06/08/2024
History of Doner Kebab
In the Ottoman Empire, at least as far back as the 17th century, stacks of seasoned sliced meat were cooked on a horizontal rotisserie, similar to the cağ kebab. The vertical rotisserie was introduced no later than the mid-19th century. The town of Bursa, in modern-day Turkey, is often considered the birthplace of the vertically roasted döner kebab. According to Yavuz İskenderoğlu, his grandfather İskender Efendi as a child in 1850s Bursa had the idea of roasting the lamb at his father’s restaurant vertically rather than horizontally; it was a success, and some years later it became known as döner kebap. However, he may have been preceded by Hamdi Usta from Kastamonu around 1830.
A version popular in the Arab world became known as shawarma. By at least the 1930s it had been brought overseas, and was sold in restaurants in Mexico by Lebanese immigrants. Doner kebab likely arrived in Greece in the 1920s with the population exchange between Greece and Turkey, later transforming into gyros.
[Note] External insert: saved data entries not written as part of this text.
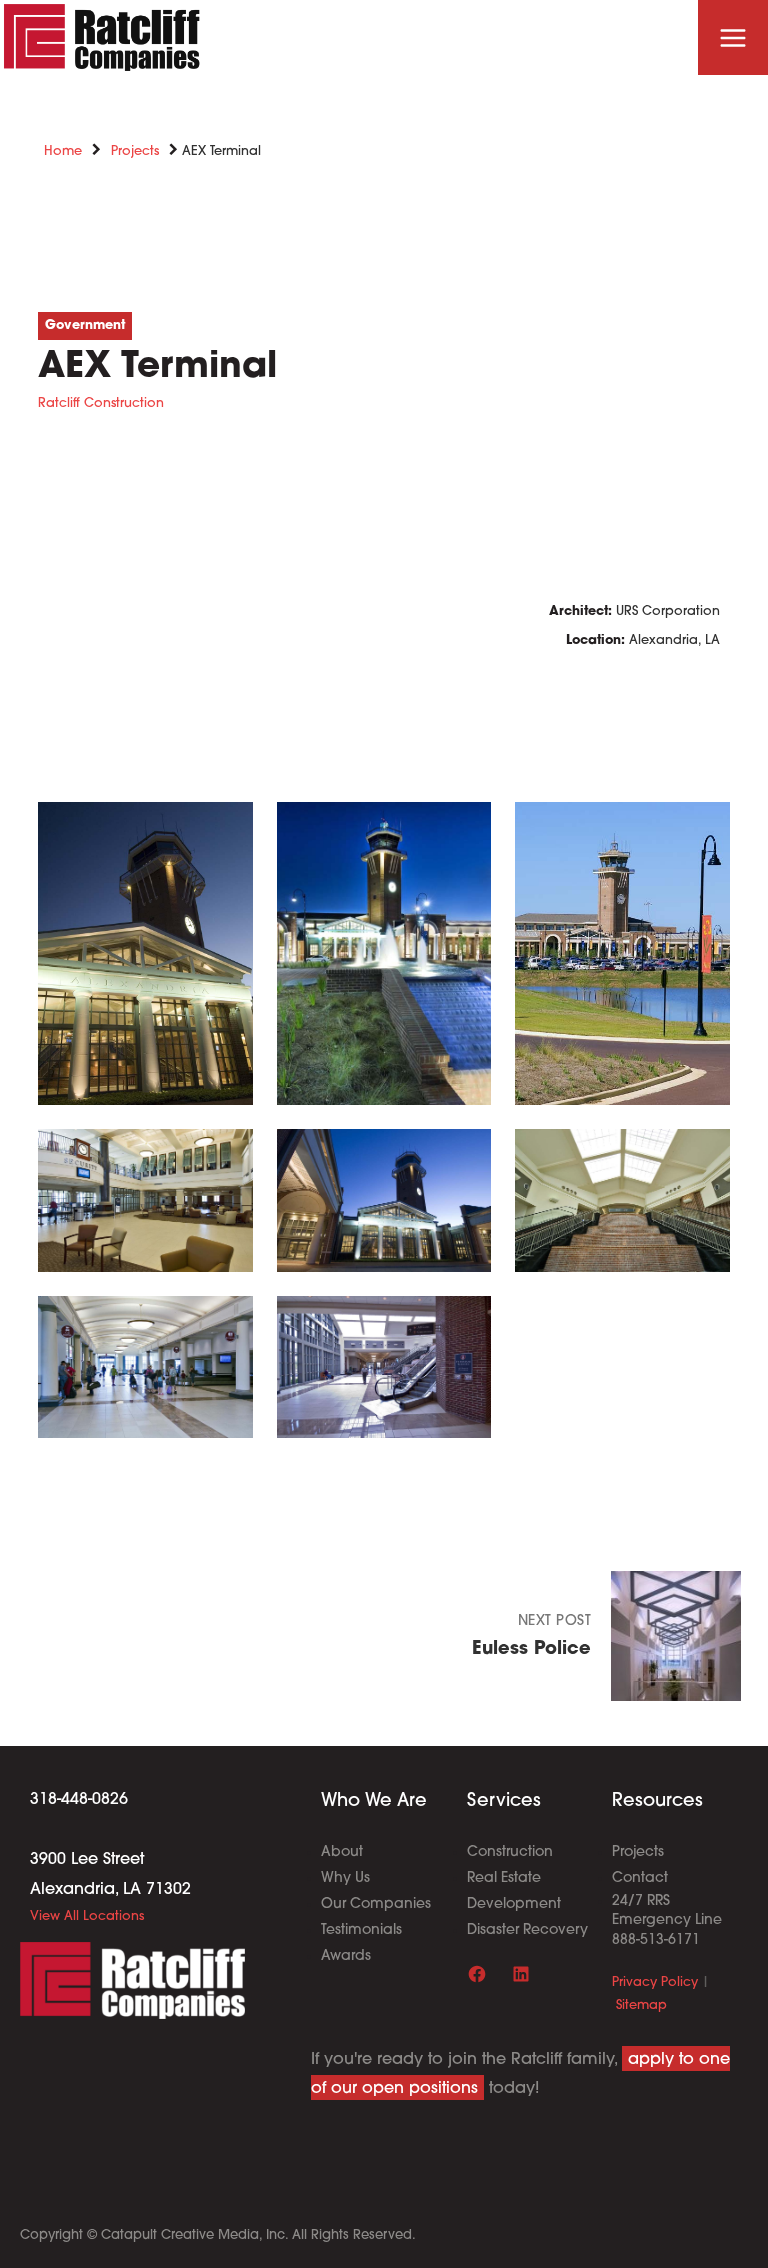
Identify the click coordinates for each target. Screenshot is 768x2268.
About (342, 1852)
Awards (346, 1956)
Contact (640, 1878)
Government (85, 325)
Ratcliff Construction (101, 403)
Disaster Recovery (527, 1930)
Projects (135, 151)
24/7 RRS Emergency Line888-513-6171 (667, 1921)
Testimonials (361, 1930)
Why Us (345, 1878)
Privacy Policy (655, 1982)
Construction (510, 1852)
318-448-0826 (79, 1800)
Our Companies (376, 1904)
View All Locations (87, 1916)
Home (63, 151)
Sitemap (641, 2005)
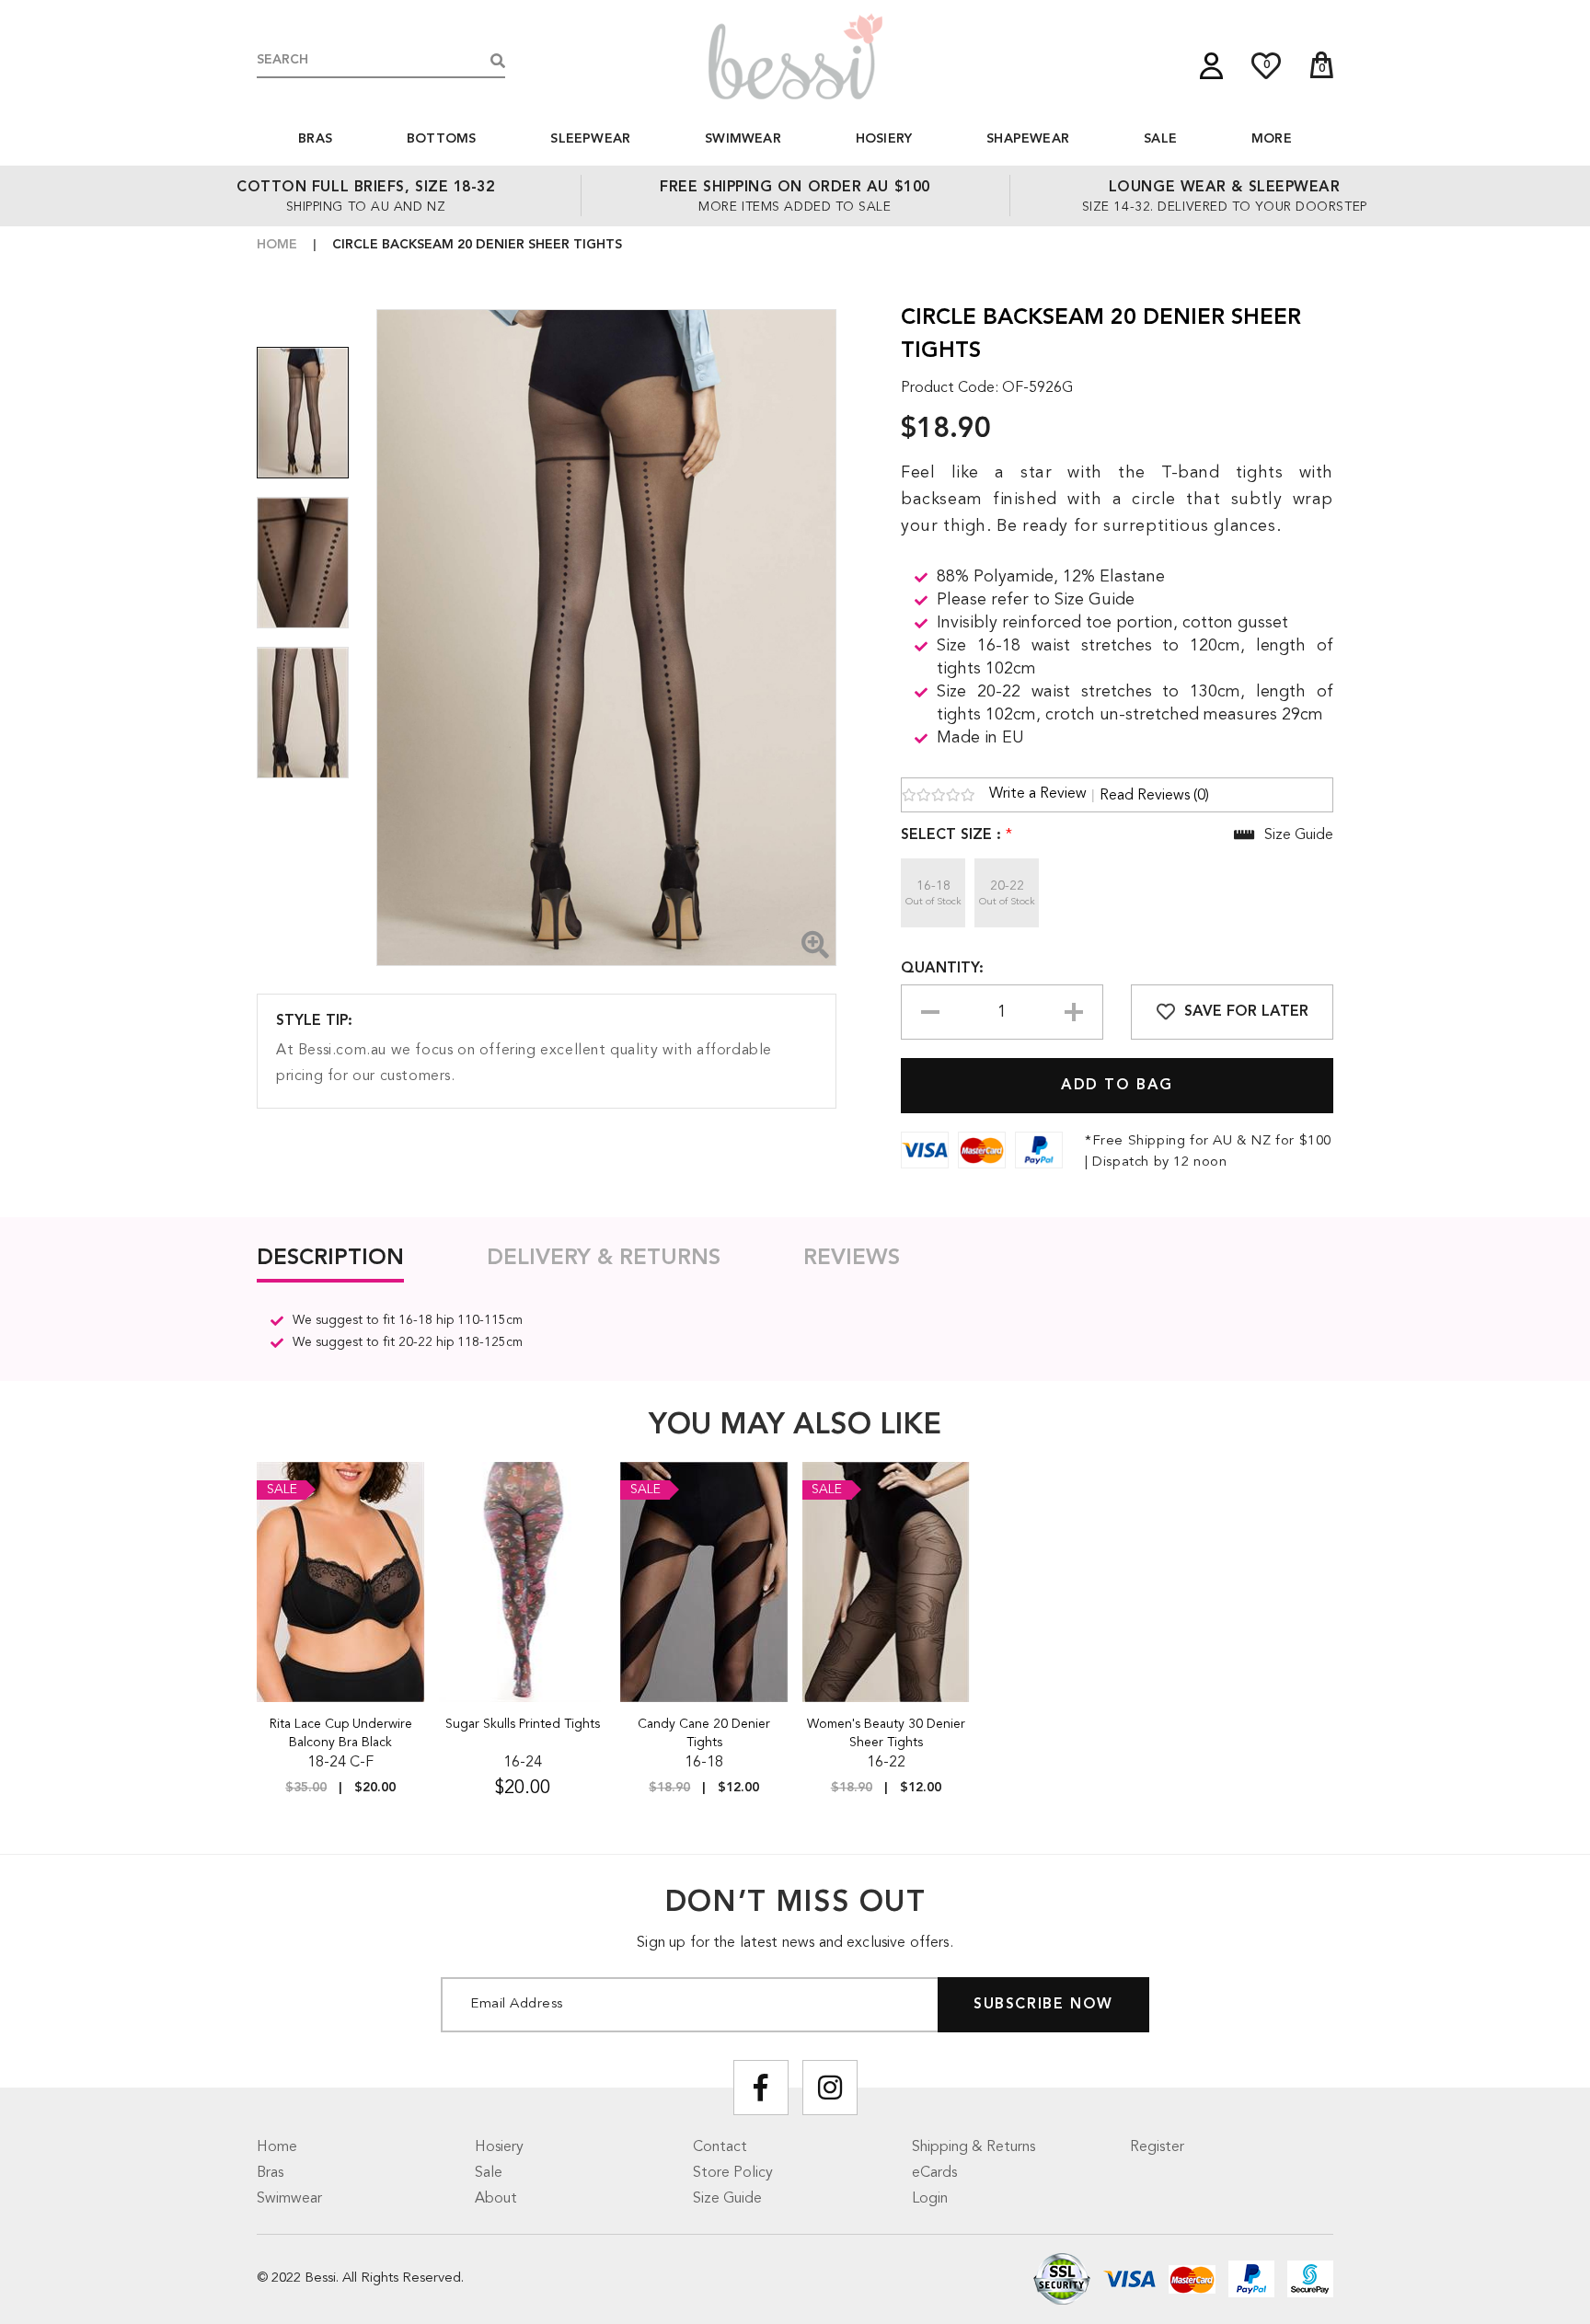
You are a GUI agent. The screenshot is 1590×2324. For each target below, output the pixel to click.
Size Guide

It was not until a century after its invention that döner kebab was introduced and popularized in Istanbul, most famously by Beyti Güler. His restaurant, first opened in 1945, was soon discovered by journalists and began serving döner and other kebab dishes to kings, prime ministers, film stars and celebrities. It has been sold in sandwich form in Istanbul since at least the mid-1960s.
The döner kebab and its derivatives served in a sandwich form as “fast food” came to worldwide prominence in the mid to late 20th century. The first doner kebab shop in London opened in 1966 and they were a familiar sight in provincial cities by the late 1970s, while gyros was already popular in Greece and New York City in 1971. A Greek-Canadian variation, the donair, was introduced in 1972, eventually becoming the official food of Halifax, and spreading across the country. By the 1960s, the taco al pastor in Mexico had evolved from the shawarma.